[Daten zu Wörtern und Elementpositionen]
══════════

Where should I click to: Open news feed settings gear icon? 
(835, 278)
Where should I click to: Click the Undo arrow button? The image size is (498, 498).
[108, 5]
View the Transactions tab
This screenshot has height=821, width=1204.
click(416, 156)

══════════

:: Gestellte Aufgabe ::
Schreiben Sie sämtliche Datensätze oben Zeichen für Zeichen ab.

:: Erwartete Antwort ::
Where should I click to: Open news feed settings gear icon? 
(835, 278)
Where should I click to: Click the Undo arrow button? The image size is (498, 498).
[108, 5]
View the Transactions tab
This screenshot has height=821, width=1204.
click(416, 156)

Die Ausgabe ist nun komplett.